According to the 14th five-year plan launched by the National Development and Reform Commission, China aims to generate 26 per cent of its electricity needs from solar and wind energy by 2030. To attain this, it aims to build 1200 Gigawatt of solar and wind energy by 2030 and to fulfil at least 50 per cent of electricity demand through renewable energy sources.
- The Golmud Solar CSP Power Plant is under development in Golmud, Qinghai, with a substantial investment of $3 billion. Construction commenced in the third quarter of 2021 and is set for completion by the fourth quarter of 2024. With a capacity of 3300 Megawatt, it aims to increase electricity generation.
- Xiangyang 1 GW Wind and Photovoltaic PowerPlant, was developed in Xiangyang, Hubei, with an investment of $772 million. Construction began in the third quarter of 2021, connection to the electric grid by April 2023. With a capacity of 1 Gigawatt, it aims to meet rising electricity demand.
- Xiangyang Vanadium Redox Flow Battery Energy Storage Plant was developed in Xiangyang, Hubei, with an investment of $668 million. Construction began in the third quarter of 2021 and finished by the fourth
quarter of 2022. With a capacity of 100 Megawatt, it aims to store energy to meet electricity demand in the country.
- The Ulanqab Green Power Station was developed in Ulanqab, Inner Mongolia, with a total investment of $360 million. Construction commenced during the third quarter of 2021, reaching completion by the conclusion of the same year. With a capacity of 500 Megawatt, it aims to meet rising electricity demand.
- Xiangyang Solar PV Power Plant is developed in Xiangyang, Hubei, with an investment of $200 million. Construction began in the third quarter of 2021 and finished by the fourth quarter of 2022. With a capacity of 100 Megawatt, it aims to meet rising electricity demand.
- State Power Investment Corporation, based in Beijing, operates power generation businesses such as solar, hydropower, thermal energy and nuclear power.

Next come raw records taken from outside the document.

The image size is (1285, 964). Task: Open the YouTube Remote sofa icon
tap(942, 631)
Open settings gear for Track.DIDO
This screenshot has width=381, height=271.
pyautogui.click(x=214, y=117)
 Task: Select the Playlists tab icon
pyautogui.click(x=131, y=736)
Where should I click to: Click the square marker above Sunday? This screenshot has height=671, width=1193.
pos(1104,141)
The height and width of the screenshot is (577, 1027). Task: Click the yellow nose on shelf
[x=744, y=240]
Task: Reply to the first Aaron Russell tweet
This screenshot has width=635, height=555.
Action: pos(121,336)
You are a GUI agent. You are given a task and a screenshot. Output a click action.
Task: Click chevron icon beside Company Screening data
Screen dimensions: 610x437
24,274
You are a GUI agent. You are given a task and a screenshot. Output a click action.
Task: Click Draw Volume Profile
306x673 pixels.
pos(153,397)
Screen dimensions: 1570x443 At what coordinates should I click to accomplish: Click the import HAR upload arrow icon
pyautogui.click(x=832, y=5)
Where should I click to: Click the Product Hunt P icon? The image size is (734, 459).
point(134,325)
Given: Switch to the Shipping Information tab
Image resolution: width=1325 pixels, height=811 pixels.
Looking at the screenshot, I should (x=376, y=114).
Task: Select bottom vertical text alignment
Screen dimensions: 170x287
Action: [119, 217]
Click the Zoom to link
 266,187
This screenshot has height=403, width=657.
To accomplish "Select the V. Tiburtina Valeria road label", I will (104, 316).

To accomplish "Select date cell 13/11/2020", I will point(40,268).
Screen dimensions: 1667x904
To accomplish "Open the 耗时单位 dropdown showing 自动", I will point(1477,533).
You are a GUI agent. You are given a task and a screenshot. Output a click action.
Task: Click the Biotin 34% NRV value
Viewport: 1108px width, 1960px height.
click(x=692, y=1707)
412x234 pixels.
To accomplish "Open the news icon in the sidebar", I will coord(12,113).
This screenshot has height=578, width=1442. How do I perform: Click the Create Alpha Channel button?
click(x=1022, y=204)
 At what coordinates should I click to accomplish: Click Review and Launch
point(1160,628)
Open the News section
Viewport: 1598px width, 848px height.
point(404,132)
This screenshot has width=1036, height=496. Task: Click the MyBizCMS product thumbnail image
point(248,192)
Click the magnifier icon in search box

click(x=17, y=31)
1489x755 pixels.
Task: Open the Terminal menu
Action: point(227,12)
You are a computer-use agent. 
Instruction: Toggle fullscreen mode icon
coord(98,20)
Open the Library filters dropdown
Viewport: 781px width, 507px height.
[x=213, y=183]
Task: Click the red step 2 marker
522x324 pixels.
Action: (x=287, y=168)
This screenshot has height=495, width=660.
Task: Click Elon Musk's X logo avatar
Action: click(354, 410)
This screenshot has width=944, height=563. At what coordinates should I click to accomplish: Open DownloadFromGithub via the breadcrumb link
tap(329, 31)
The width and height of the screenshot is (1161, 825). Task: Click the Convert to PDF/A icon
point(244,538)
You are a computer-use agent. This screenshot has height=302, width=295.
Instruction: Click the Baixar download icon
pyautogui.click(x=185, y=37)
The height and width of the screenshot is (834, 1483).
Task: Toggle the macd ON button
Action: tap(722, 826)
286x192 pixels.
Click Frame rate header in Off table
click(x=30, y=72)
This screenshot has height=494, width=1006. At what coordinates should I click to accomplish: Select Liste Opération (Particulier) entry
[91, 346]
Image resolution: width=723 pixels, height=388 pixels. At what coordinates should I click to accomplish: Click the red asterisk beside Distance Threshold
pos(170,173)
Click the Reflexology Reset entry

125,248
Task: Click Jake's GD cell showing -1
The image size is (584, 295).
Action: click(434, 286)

- China Datang Corporation, based in Beijing, is a state-owned power generation enterprise that generates electricity and heat energy.
- China General Nuclear Power Group, based in Shenzhen, is a state-owned clean energy company engaged in solar, wind, and hydropower.
- China Three Gorges Corporation, based in Beijing, is a state-owned power company engaged in hydropower, wind and solar projects.
- China Huadian Corporation, based in Beijing, is a state-owned entity supplying electricity, heat energy and developing power-related-primary energy.
- The first and foremost challenge concerned with technological development, energy storage facilities are needed and developing them is expensive, acting as an impediment to the adoption of solar power in electricity generation.
- The second challenge related to industrial supply chains as solar panels require crucial minerals such as lithium, nickel, and manganese. Since China imports the components from abroad, solar power adoption depends on the country’s ability to import such items.
- The third challenge lies in geography, as regions with higher solar energy potential are distant from areas with the highest energy demand. For instance, high solar potential exists in the northwest region, while electricity demand is high in the southeast. As a result, it is challenging to tap solar energy in the northeast and supply it to the southeast.
In this piece, I have mentioned China’s ambition concerning solar energy, where targets up to 2030 are discussed. I mentioned solar energy projects built recently and those under construction, showcasing the Chinese government’s push for solar power. The top five players presented demonstrate the forefront of the solar energy industry, showcasing the firms leading the charge. The top three challenges hindering China’s solar power development are shown to demonstrate the obstacles that need to be tamed. Finally, China is taking steps in the right direction and is the world’s leader in this market, and the ability of China to transition to clean forms of energy in the future remains uncertain.